# Derelict Farm House Preston May 2013



## Neverwillchange (May 23, 2013)

Sad little farm house preston, There is no history on this place at all, it appears that it has been left empty for about 60 years according to the local farmer who also said '' it was never a nice place to live'', it looks like the roof tiles were removed as there is no slate anywhere and since the house has been left open to the elements it has slowly fallen to pieces, there was a very odd feeling about the place that i have never experienced before, if this place is haunted the ghost must eat sheep as there where numerous skeletons around the house!!

The pictures




SAM_0845 by Neverwillchange, on Flickr




SAM_0836 by Neverwillchange, on Flickr




SAM_0834 by Neverwillchange, on Flickr




SAM_0838 by Neverwillchange, on Flickr




SAM_0840 by Neverwillchange, on Flickr




SAM_0841 by Neverwillchange, on Flickr




SAM_0852 by Neverwillchange, on Flickr




SAM_0856 by Neverwillchange, on Flickr




SAM_0860 by Neverwillchange, on Flickr




SAM_0858 by Neverwillchange, on Flickr

Thanks for looking


----------



## Sshhhh... (May 23, 2013)

How intriguing, I wonder why the farmer said that. Maybe bad history to the place. Nice shots


----------



## ZerO81 (May 24, 2013)

Very nice, I think i may have to track this down next time i am over that way to add to 2013's project


----------



## Walrus75 (Jun 14, 2013)

If this is the house that I think it is it was known as a haunted house back in the early '70s - at that time it was abandoned, and had been for a number of years, but still relatively intact, time has not been good to it. The trees have a grown up since back then when it used to stand looking menacing all alone on the green, it used to scare the crap out of us kids and we never went anywhere near it.

I only found out recently that it's name was 'Pleasant View', nice name, scary house!


----------



## woodland pixie (Jul 8, 2013)

Great photos....I love it when nature takes control again


----------

★ ★ ★ ★

* **EXERCISE DETAILS**:
Copy word for word the passage of the forum thread on the derelict farm house that begins at the words "If this is the" and ends after "name, scary house!".

★ ★ ★ ★

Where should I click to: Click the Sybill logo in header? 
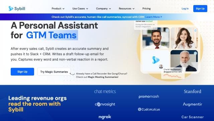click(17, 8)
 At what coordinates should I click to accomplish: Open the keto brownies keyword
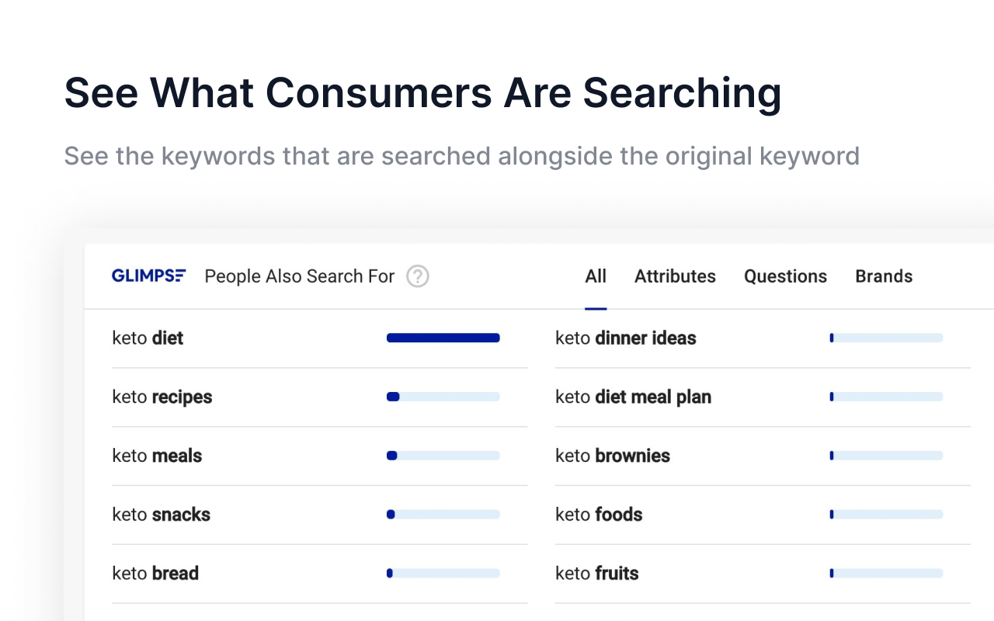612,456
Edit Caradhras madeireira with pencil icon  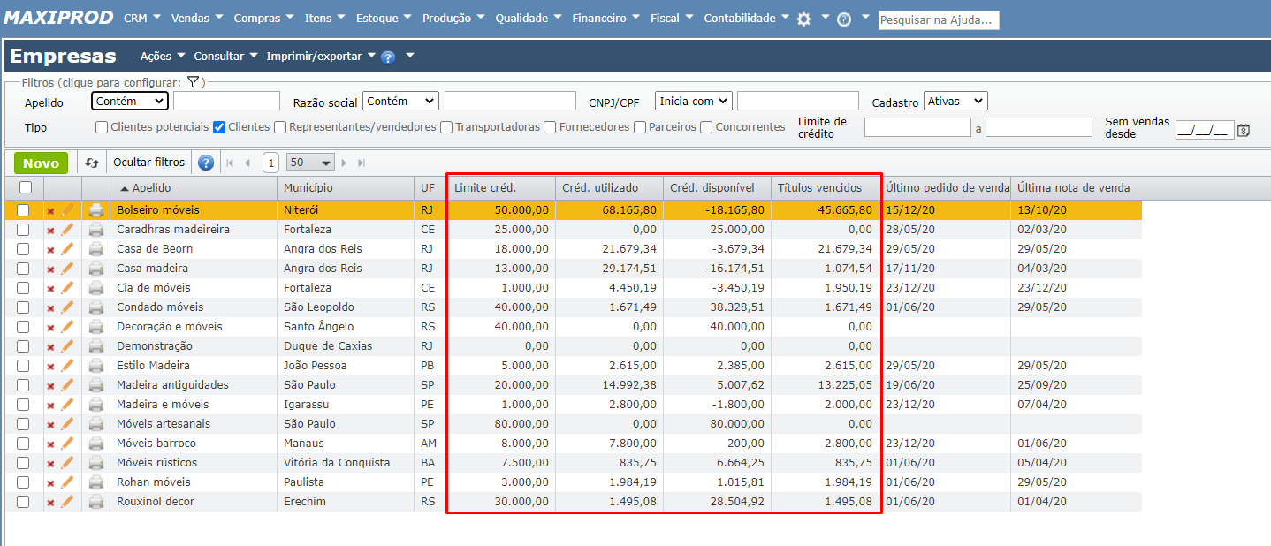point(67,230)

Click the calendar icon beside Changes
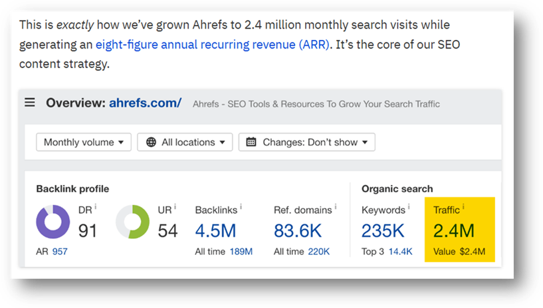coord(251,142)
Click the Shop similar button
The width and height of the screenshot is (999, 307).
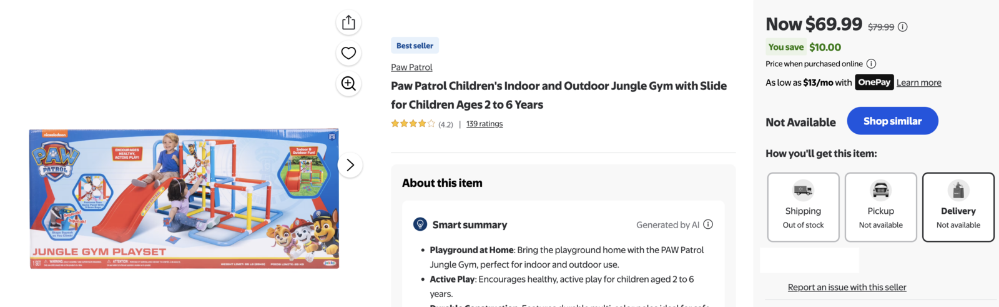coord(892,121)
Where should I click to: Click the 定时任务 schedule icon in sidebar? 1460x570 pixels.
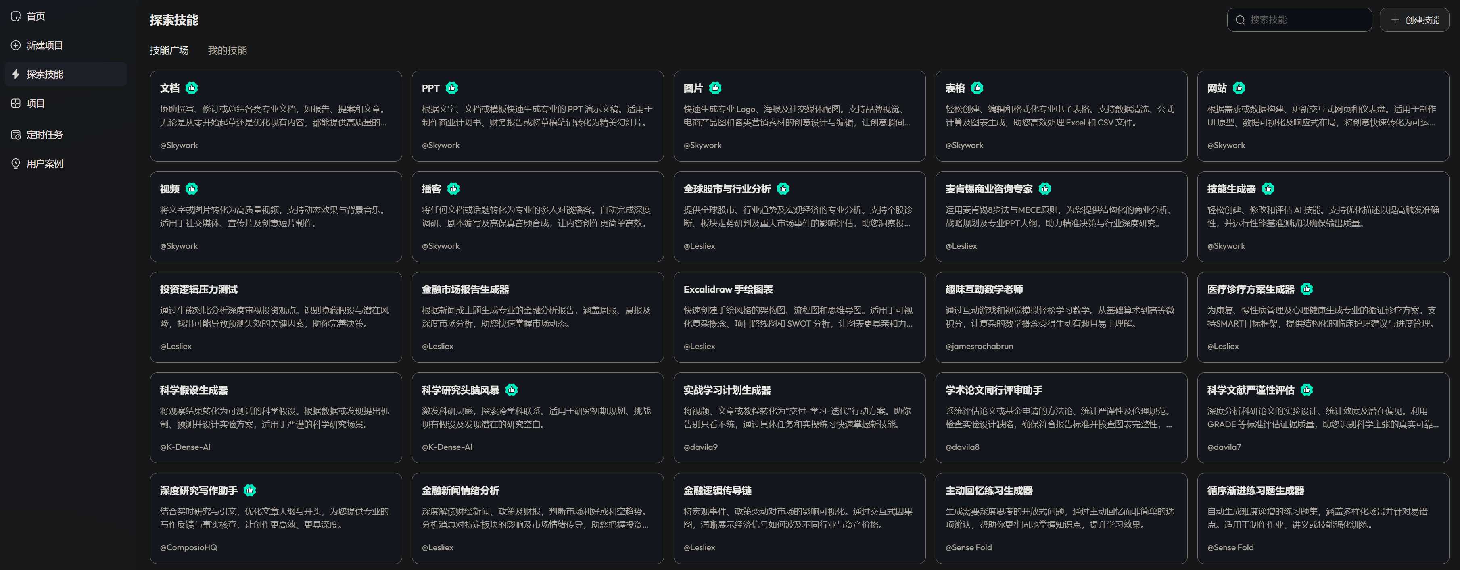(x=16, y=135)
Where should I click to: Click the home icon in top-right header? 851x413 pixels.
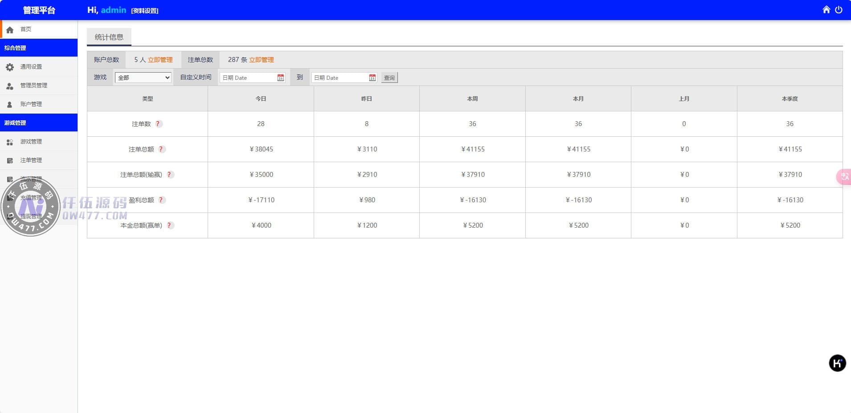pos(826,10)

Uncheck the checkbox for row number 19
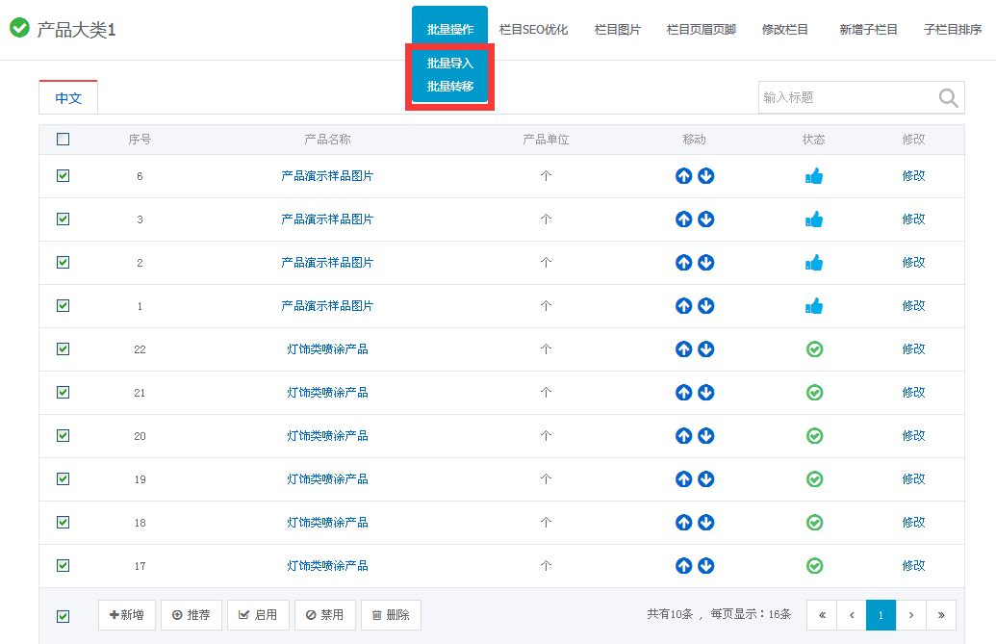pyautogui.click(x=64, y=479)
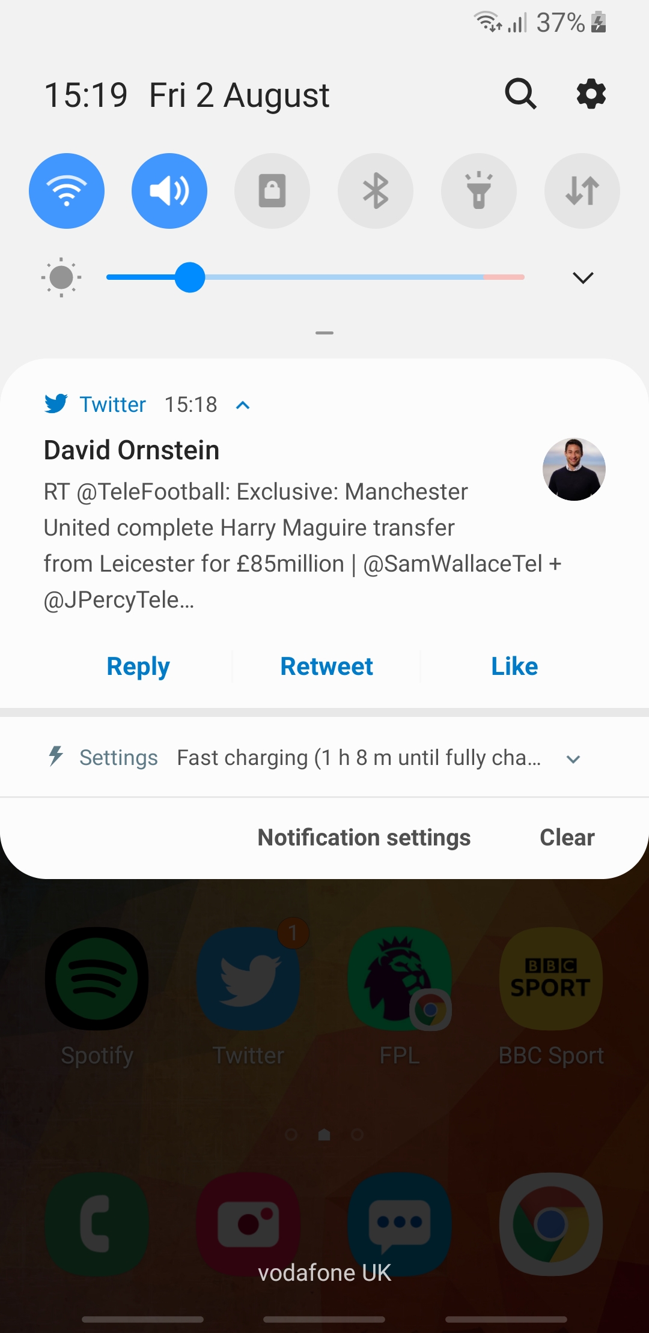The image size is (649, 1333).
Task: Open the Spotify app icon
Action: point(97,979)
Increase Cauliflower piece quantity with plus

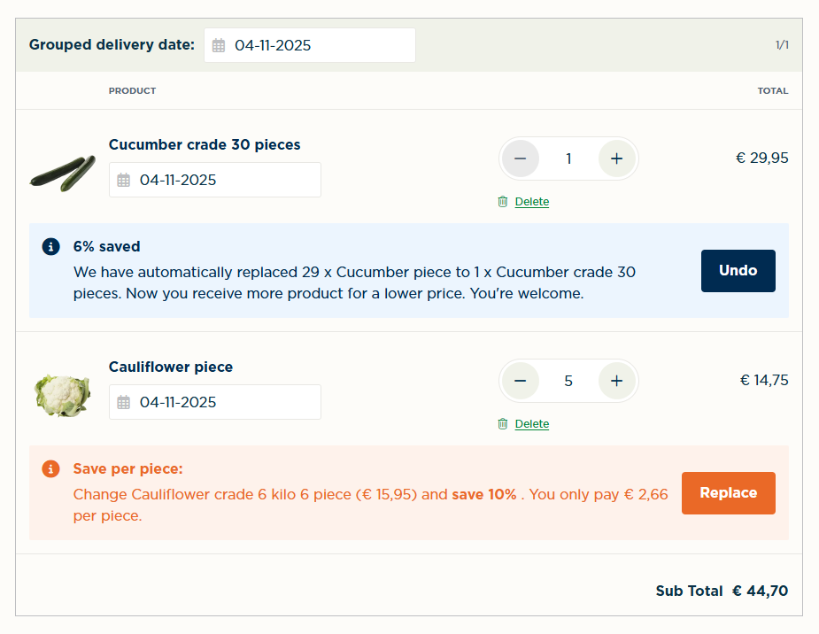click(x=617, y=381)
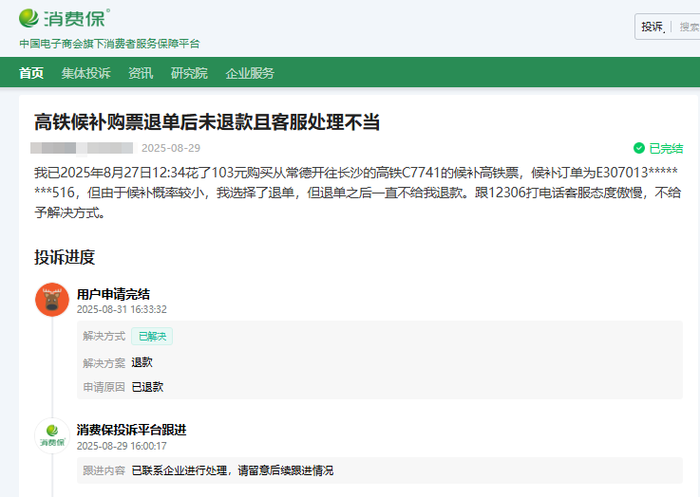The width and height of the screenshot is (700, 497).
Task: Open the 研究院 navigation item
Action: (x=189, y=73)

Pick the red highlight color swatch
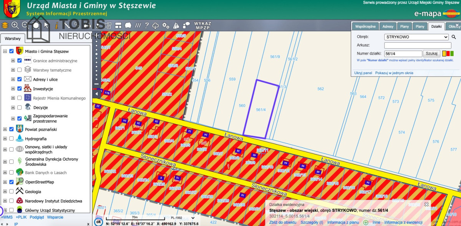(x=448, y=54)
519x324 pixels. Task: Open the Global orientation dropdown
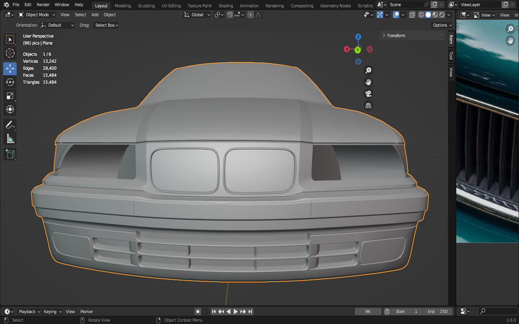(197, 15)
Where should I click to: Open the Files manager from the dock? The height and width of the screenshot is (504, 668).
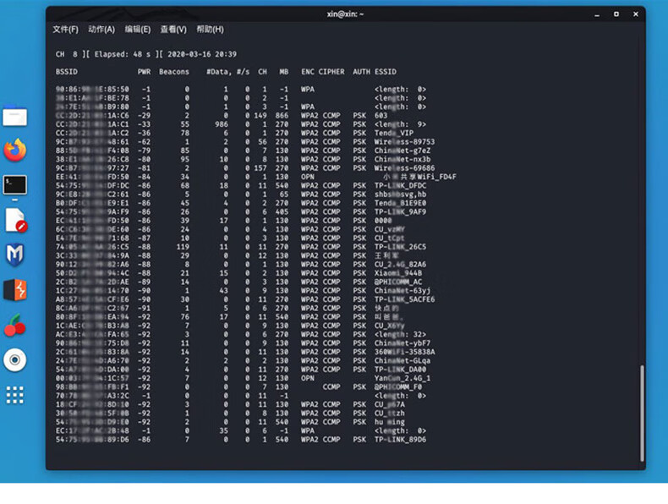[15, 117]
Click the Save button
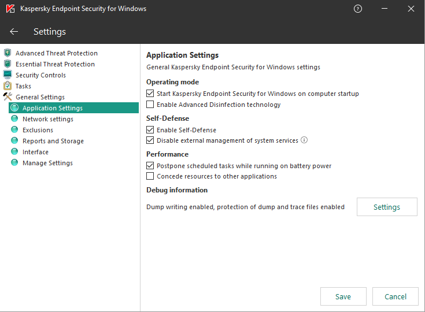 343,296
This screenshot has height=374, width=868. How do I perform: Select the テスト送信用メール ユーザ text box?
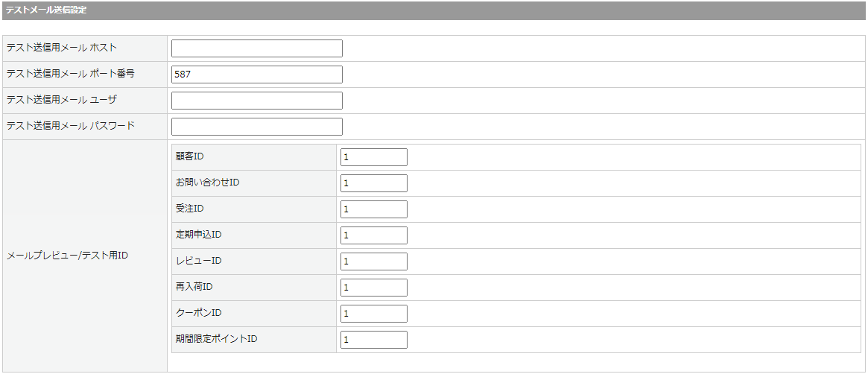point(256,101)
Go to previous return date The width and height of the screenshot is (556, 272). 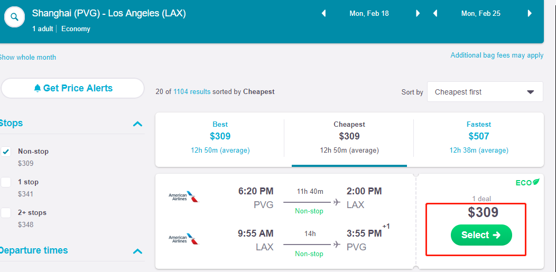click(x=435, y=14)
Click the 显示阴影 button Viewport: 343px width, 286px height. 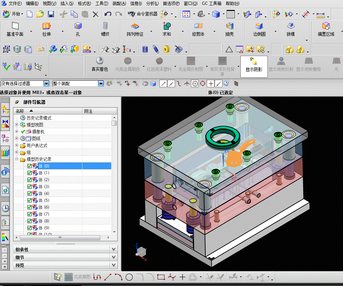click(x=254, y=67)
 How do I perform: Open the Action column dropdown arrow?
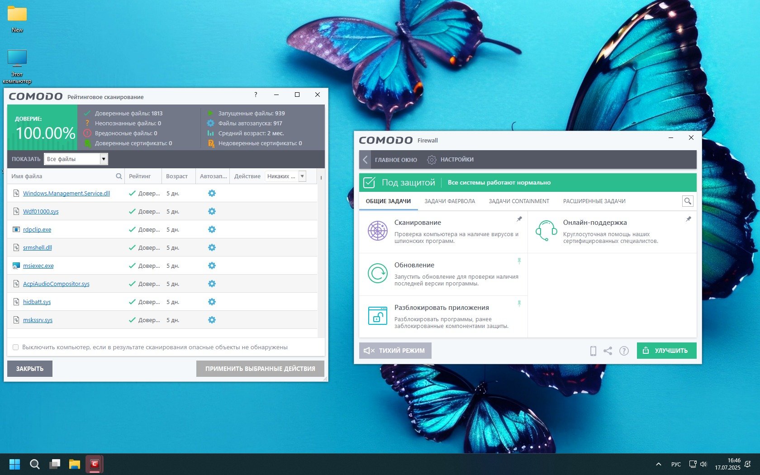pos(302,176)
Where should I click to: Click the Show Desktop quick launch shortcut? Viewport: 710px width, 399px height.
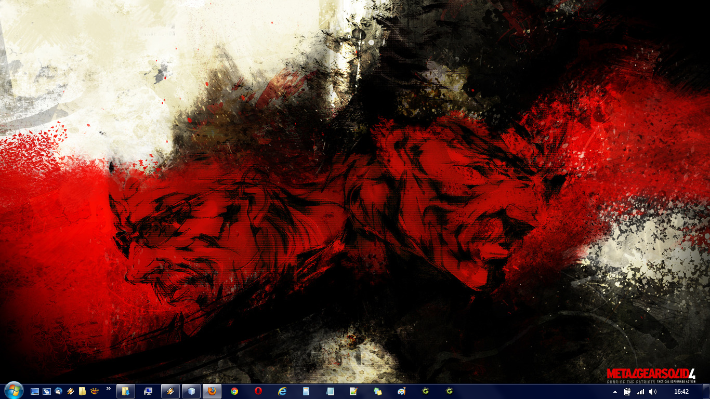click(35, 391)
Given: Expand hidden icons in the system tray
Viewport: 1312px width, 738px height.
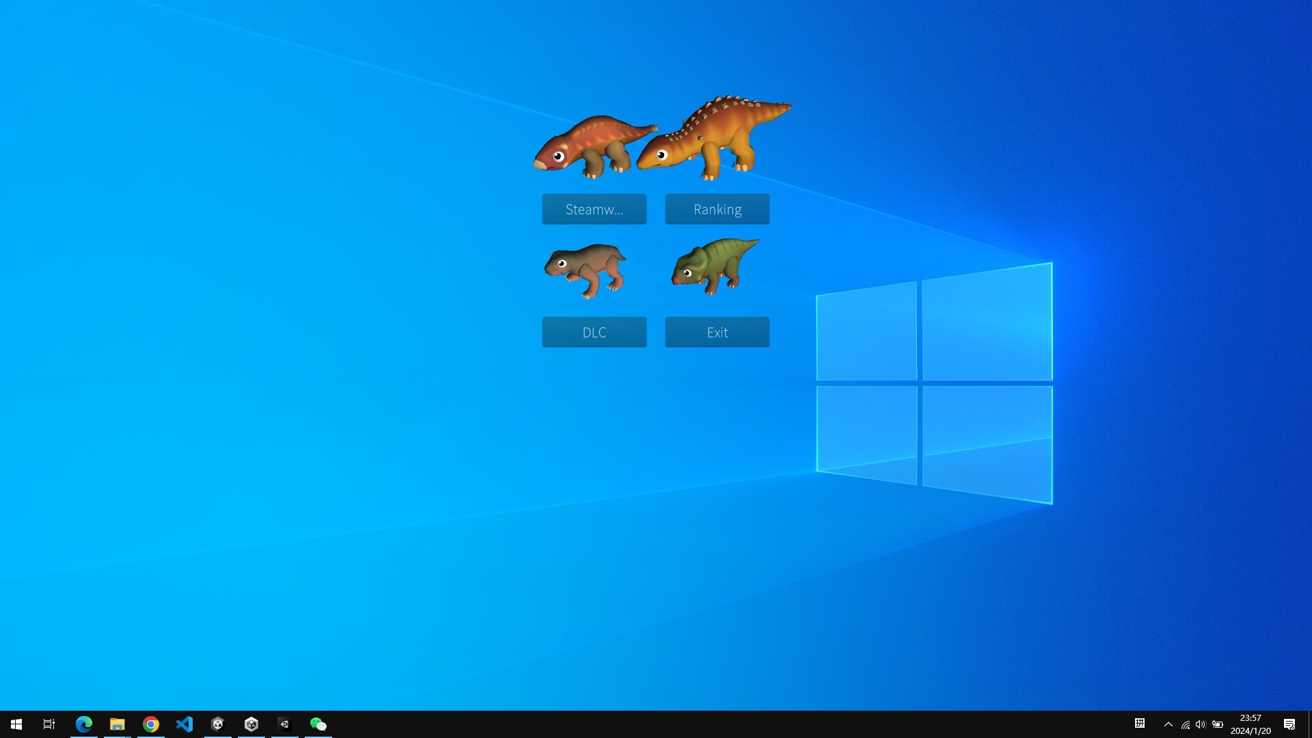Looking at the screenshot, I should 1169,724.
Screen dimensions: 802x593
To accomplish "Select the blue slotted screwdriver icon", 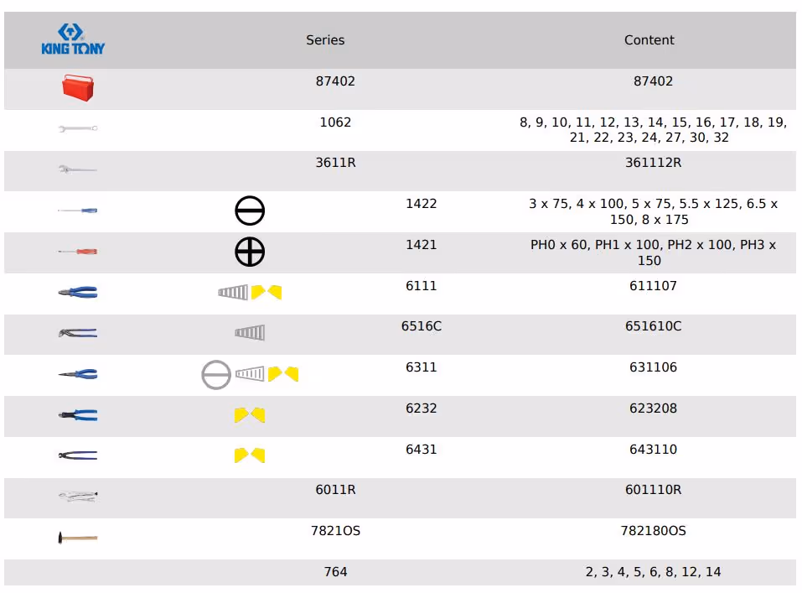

★ ★ ★ ★

* **EXERCISE SOLUTION**:
If this is the house that I think it is it was known as a haunted house back in the early '70s - at that time it was abandoned, and had been for a number of years, but still relatively intact, time has not been good to it. The trees have a grown up since back then when it used to stand looking menacing all alone on the green, it used to scare the crap out of us kids and we never went anywhere near it.

I only found out recently that it's name was 'Pleasant View', nice name, scary house!